**ENUNCIADO A**
Según el pasaje citado, ¿cuánto tiempo estuvieron secuestradas Ingrid Betancourt y Clara Rojas antes de ser liberadas?

**PASAJE CITADO**
--- --- ---

Convertir la información en un instrumento de diversión es abrir poco a poco las puertas de la legitimidad a lo que, antes, se refugiaba en un periodismo marginal y casi clandestino: el escándalo, la infidencia, el chisme, la violación de la privacidad, cuando no —en los casos peores— al libelo, la calumnia y el infundio.

Porque no existe forma más eficaz de entretener y divertir que alimentando las bajas pasiones del común de los mortales. Entre éstas ocupa un lugar epónimo la revelación de la intimidad del prójimo, sobre todo si es una figura pública, conocida y prestigiada. Éste es un deporte que el periodismo de nuestros días practica sin escrúpulos, amparado en el derecho a la libertad de información. Aunque existen leyes al respecto y algunas veces —raras veces— hay procesos y sentencias jurídicas que penalizan los excesos, se trata de una costumbre cada vez más generalizada que ha conseguido, de hecho, que en nuestra época la privacidad desaparezca, que ningún rincón de la vida de cualquiera que ocupe la escena pública se libre de ser investigado, revelado y explotado a fin de saciar esa hambre voraz de entretenimiento y diversión que periódicos, revistas y programas de información están obligados a tener en cuenta si quieren sobrevivir y no ser expulsados del mercado. Al mismo tiempo que actúan así, en respuesta a una exigencia de su público, los órganos de prensa, sin quererlo y sin saberlo, contribuyen mejor que nadie a consolidar esa civilización
light
que ha dado a la frivolidad la supremacía que antes tuvieron las ideas y las realizaciones artísticas.

En uno de sus últimos artículos, «No hay piedad para Ingrid ni Clara»,
[8]
Tomás Eloy Martínez se indignaba por el acoso a que sometieron los periodistas practicantes del amarillismo a Ingrid Betancourt y a Clara Rojas, al ser liberadas, luego de seis años en las selvas colombianas secuestradas por las FARC, con preguntas tan crueles y estúpidas como si las habían violado, si habían visto violar a otras cautivas, o —esto a Clara Rojas— si había tratado de ahogar en un río al hijo que tuvo con un guerrillero. «Este periodismo —escribía Tomás Eloy Martínez— sigue esforzándose por convertir a las víctimas en piezas de un espectáculo que se presenta como información necesaria, pero cuya única función es saciar la curiosidad perversa de los consumidores del escándalo». Su protesta era justa, desde luego. Su error consistía en suponer que «la curiosidad perversa de los consumidores del escándalo» es patrimonio de una minoría. No es verdad: esa curiosidad carcome a esas vastas mayorías a las que nos referimos cuando hablamos de «opinión pública». Esa vocación maledicente, escabrosa y frívola es la que da el tono cultural de nuestro tiempo y la imperiosa demanda a que la prensa toda, en grados distintos y con pericia y formas diferentes, está obligada a atender, tanto la seria como la descaradamente escandalosa.

--- --- ---

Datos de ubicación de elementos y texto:
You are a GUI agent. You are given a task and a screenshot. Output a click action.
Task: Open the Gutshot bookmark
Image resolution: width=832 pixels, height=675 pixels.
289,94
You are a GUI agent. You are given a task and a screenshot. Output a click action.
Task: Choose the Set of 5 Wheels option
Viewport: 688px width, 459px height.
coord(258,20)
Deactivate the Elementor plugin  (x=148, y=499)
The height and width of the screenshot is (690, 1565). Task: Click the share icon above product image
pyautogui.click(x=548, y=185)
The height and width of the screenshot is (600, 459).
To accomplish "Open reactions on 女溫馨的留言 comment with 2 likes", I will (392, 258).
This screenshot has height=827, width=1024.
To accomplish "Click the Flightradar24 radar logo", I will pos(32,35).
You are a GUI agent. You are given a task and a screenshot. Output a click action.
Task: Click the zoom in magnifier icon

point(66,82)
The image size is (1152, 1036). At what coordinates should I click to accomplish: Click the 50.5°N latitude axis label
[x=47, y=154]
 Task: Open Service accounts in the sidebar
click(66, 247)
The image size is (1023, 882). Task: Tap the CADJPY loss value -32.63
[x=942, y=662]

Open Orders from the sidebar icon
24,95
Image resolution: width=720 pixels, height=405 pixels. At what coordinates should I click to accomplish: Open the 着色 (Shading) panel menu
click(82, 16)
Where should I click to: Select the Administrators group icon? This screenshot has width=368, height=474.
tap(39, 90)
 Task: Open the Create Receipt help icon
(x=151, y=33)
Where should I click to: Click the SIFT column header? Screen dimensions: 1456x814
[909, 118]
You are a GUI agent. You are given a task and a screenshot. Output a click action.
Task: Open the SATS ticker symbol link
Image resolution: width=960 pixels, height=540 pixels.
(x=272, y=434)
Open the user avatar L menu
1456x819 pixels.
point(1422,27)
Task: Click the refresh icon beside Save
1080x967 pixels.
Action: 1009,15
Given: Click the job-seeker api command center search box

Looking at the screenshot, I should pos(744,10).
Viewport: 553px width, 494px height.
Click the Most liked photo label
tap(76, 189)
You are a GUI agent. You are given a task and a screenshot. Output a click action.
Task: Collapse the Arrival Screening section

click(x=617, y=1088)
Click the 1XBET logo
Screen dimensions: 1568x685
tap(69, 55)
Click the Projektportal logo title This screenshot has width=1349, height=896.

--- --- ---

**ENUNCIADO B**
Reescribe las filas desde la línea que contiene "Task: Open the Create Receipt help icon" hasta el final de las filas, ambas incluidas, sustituyendo "logo" por "emblem" y sin cambiar nada más.

**SOLUCIÓN A**
Seis años, en las selvas colombianas.

**SOLUCIÓN B**
 Task: Open the Create Receipt help icon
(x=151, y=33)
Where should I click to: Click the SIFT column header? Screen dimensions: 1456x814
[909, 118]
You are a GUI agent. You are given a task and a screenshot. Output a click action.
Task: Open the SATS ticker symbol link
Image resolution: width=960 pixels, height=540 pixels.
(x=272, y=434)
Open the user avatar L menu
1456x819 pixels.
point(1422,27)
Task: Click the refresh icon beside Save
1080x967 pixels.
Action: 1009,15
Given: Click the job-seeker api command center search box

Looking at the screenshot, I should pos(744,10).
Viewport: 553px width, 494px height.
Click the Most liked photo label
tap(76, 189)
You are a GUI agent. You are given a task and a screenshot. Output a click action.
Task: Collapse the Arrival Screening section

click(x=617, y=1088)
Click the 1XBET emblem
Screen dimensions: 1568x685
tap(69, 55)
Click the Projektportal emblem title This screenshot has width=1349, height=896.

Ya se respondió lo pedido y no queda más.